# [Problem 1]
Duplicate the data items starting at the line containing "Click the Deposit protected lock icon" and ending at the line containing "pos(960,502)", both lines included.
-- begin Selected excerpt --
Section 11(nB) of ITA
(nB) so much of any amount contemplated in paragraph (cA) or (cB) of the definition of ‘gross income’ received by or accrued to any person as is refunded by that person;
[Paragraph (nB) inserted by section 18 of Act 60 of 2008 and substituted by section 25 of Act 23 of 2018 effective on 17 January 2019]
Subsections 2, 2A, 3, 3A, 5, and 6 of section 12D of ITA
(2) There shall be allowed to be deducted an allowance in respect of the cost actually incurred by the taxpayer in respect of the acquisition of –
[Words preceding paragraph (a) substituted by section 19 of Act 43 of 2014 effective on 1 April 2015]
(a)
(i) any new and unused affected asset; or
(ii) in the case of an asset contemplated in paragraph (c) of the definition of ‘affected asset’ any asset,
owned by the taxpayer that is brought into use for the first time by the taxpayer; and;
[Paragraph (a) substituted by section 23 of Act 35 of 2007, section 12 of Act 3 of 2008 and section 19 of Act 43 of 2014 effective on1 April 2015]
(b) the asset as contemplated in paragraph (a) which is used directly by such taxpayer for purposes contemplated in the definition of ‘affected asset’,
[Paragraph (b) substituted by section 12 of Act 3 of 2008 and section 19 of Act 43 of 2014 effective on 1 April 2015]
(2A) For the purposes of this section, if a taxpayer completes an improvement as contemplated in section 12N, the expenditure incurred by the taxpayer to complete that improvement shall be deemed to be the cost actually incurred by the taxpayer in respect of the acquisition of any new and unused affected asset contemplated in subsection (2).
(3) The allowance contemplated in subsection (2) shall not for any one year exceed –
(a) 10 per cent of the cost incurred in respect of any asset contemplated in paragraph (a) of the definition of “affected asset”;
[Paragraph (a) amended by section 19 of Act 43 of 2014 effective on 1 April 2015]
(b) 5 per cent of the cost incurred in respect of any asset contemplated in paragraph (aA), (b) or (d) of the definition of affected asset; or
[Paragrpah (b) substituted by section 12 of Act 3 of 2008 and seciton 19 of Act 43 of 2014 effective on 1 April 2015]
(c) 10 per cent of the cost incurred in respect of any asset contemplated in paragraph (c) of the definition of ‘affected asset’.
[Paragraph (c) added by section 19 of Act 43 of 2014 and substituted by section 28 of Act 23 of 2018 effective on 1 April 2019, applies in respect of assets acquired on or after that date]
(3A) Where any affected asset in respect of which any deduction is claimed in terms of this section was during any previous year of assessment used by the taxpayer for the purposes of any trade carried on by such taxpayer, the receipts and accruals of which were not included in the income of such taxpayer during such year, any deduction which could have been allowed in terms of this section during such previous year or any subsequent year in which such asset was used by such taxpayer shall for the purposes of this section be deemed to have been allowed during such previous year or years as if the receipts and accruals of such trade had been included in the income of such taxpayer.
-- end Selected excerpt --
# [Problem 2]
Name each distinct Act cited in the ITA excerpt's amendment notes, listing every one once.
-- begin Dataset records --
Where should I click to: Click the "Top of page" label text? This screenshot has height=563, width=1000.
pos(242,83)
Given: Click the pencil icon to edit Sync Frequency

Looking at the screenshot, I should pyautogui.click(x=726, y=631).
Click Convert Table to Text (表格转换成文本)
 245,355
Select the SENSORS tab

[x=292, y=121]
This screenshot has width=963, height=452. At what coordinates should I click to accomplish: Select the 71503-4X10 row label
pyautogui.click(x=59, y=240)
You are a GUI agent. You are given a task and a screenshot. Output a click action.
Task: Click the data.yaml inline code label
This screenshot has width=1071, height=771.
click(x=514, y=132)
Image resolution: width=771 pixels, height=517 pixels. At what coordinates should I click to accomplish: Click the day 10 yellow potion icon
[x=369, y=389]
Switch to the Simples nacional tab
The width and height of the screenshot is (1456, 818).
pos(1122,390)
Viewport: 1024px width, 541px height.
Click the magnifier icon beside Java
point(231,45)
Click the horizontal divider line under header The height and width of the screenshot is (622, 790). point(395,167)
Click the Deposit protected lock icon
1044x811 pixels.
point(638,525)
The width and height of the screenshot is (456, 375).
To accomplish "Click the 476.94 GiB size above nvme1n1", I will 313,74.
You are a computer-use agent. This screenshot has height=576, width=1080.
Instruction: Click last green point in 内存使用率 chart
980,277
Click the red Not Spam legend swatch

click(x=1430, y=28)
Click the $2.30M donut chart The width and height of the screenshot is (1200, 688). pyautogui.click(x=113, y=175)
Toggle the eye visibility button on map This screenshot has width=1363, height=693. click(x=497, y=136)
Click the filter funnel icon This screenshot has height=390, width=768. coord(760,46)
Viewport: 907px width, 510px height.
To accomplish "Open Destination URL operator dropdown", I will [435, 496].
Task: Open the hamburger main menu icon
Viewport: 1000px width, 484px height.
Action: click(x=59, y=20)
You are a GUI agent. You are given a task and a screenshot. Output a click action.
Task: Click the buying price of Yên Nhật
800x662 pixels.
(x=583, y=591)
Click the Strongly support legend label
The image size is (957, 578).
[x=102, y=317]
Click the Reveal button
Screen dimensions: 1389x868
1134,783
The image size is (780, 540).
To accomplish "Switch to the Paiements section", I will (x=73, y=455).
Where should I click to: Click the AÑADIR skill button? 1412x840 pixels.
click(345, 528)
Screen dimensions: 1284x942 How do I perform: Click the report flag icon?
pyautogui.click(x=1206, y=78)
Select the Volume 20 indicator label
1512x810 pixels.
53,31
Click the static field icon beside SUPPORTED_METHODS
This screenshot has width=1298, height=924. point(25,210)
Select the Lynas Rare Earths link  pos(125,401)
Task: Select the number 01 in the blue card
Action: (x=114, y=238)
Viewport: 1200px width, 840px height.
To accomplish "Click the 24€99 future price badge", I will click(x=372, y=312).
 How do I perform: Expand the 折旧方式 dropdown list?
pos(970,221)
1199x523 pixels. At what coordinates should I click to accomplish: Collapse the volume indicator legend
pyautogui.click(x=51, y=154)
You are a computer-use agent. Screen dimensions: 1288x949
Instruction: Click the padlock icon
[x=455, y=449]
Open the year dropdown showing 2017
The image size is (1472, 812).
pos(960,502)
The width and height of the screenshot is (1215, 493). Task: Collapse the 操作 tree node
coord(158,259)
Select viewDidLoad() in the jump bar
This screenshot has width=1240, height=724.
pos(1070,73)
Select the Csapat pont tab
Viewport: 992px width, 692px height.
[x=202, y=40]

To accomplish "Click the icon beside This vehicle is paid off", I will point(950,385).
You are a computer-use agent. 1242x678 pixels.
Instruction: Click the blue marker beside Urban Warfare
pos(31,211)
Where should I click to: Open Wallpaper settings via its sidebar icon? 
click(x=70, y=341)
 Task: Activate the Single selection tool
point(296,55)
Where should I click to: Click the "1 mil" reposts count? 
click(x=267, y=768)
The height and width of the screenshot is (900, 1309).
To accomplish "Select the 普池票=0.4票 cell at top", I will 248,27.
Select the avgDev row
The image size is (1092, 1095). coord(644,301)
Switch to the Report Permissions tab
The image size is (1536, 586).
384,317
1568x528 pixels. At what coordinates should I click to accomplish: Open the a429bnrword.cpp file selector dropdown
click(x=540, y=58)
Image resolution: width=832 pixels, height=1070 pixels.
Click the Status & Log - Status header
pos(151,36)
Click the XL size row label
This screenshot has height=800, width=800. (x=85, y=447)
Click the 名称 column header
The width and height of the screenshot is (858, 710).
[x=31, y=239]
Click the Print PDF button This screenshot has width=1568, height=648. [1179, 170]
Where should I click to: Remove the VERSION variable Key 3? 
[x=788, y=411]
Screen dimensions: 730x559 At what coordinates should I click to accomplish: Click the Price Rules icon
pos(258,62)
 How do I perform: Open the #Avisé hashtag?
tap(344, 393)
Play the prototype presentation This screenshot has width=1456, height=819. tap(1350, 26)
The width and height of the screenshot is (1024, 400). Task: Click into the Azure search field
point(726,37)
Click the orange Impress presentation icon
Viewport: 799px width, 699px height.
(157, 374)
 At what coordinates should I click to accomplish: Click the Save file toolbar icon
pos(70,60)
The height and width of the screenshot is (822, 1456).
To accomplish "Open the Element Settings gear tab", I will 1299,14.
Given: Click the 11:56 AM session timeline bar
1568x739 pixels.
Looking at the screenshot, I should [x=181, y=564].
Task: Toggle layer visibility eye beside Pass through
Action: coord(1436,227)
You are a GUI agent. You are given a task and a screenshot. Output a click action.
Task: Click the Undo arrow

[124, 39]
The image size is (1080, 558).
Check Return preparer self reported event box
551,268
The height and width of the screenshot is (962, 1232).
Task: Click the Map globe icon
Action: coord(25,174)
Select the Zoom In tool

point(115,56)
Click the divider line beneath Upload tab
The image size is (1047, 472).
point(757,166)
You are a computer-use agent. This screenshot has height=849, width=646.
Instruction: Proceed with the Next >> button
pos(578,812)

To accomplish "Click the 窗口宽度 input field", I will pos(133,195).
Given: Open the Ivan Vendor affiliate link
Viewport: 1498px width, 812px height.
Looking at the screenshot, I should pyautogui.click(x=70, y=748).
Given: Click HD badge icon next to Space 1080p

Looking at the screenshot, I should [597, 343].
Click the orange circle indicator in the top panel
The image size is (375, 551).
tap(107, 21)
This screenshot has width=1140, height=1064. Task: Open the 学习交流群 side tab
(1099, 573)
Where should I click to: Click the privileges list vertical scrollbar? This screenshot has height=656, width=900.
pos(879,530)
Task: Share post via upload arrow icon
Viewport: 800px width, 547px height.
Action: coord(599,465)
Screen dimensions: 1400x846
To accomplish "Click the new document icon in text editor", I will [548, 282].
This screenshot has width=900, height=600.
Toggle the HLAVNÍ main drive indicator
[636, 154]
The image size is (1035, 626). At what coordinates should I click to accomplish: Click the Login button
-- end Dataset records --
# [Full response 1]
Click the Deposit protected lock icon
1044x811 pixels.
point(638,525)
The width and height of the screenshot is (456, 375).
To accomplish "Click the 476.94 GiB size above nvme1n1", I will 313,74.
You are a computer-use agent. This screenshot has height=576, width=1080.
Instruction: Click last green point in 内存使用率 chart
980,277
Click the red Not Spam legend swatch

click(x=1430, y=28)
Click the $2.30M donut chart The width and height of the screenshot is (1200, 688). pyautogui.click(x=113, y=175)
Toggle the eye visibility button on map This screenshot has width=1363, height=693. click(x=497, y=136)
Click the filter funnel icon This screenshot has height=390, width=768. coord(760,46)
Viewport: 907px width, 510px height.
To accomplish "Open Destination URL operator dropdown", I will [435, 496].
Task: Open the hamburger main menu icon
Viewport: 1000px width, 484px height.
Action: click(x=59, y=20)
You are a GUI agent. You are given a task and a screenshot. Output a click action.
Task: Click the buying price of Yên Nhật
800x662 pixels.
(x=583, y=591)
Click the Strongly support legend label
The image size is (957, 578).
[x=102, y=317]
Click the Reveal button
Screen dimensions: 1389x868
1134,783
The image size is (780, 540).
To accomplish "Switch to the Paiements section", I will (x=73, y=455).
Where should I click to: Click the AÑADIR skill button? 1412x840 pixels.
click(345, 528)
Screen dimensions: 1284x942 How do I perform: Click the report flag icon?
pyautogui.click(x=1206, y=78)
Select the Volume 20 indicator label
1512x810 pixels.
53,31
Click the static field icon beside SUPPORTED_METHODS
This screenshot has width=1298, height=924. point(25,210)
Select the Lynas Rare Earths link  pos(125,401)
Task: Select the number 01 in the blue card
Action: (x=114, y=238)
Viewport: 1200px width, 840px height.
To accomplish "Click the 24€99 future price badge", I will click(x=372, y=312).
 How do I perform: Expand the 折旧方式 dropdown list?
pos(970,221)
1199x523 pixels. At what coordinates should I click to accomplish: Collapse the volume indicator legend
pyautogui.click(x=51, y=154)
You are a computer-use agent. Screen dimensions: 1288x949
Instruction: Click the padlock icon
[x=455, y=449]
Open the year dropdown showing 2017
The image size is (1472, 812).
pos(960,502)

# [Full response 2]
- Act 60 of 2008
- Act 23 of 2018
- Act 43 of 2014
- Act 35 of 2007
- Act 3 of 2008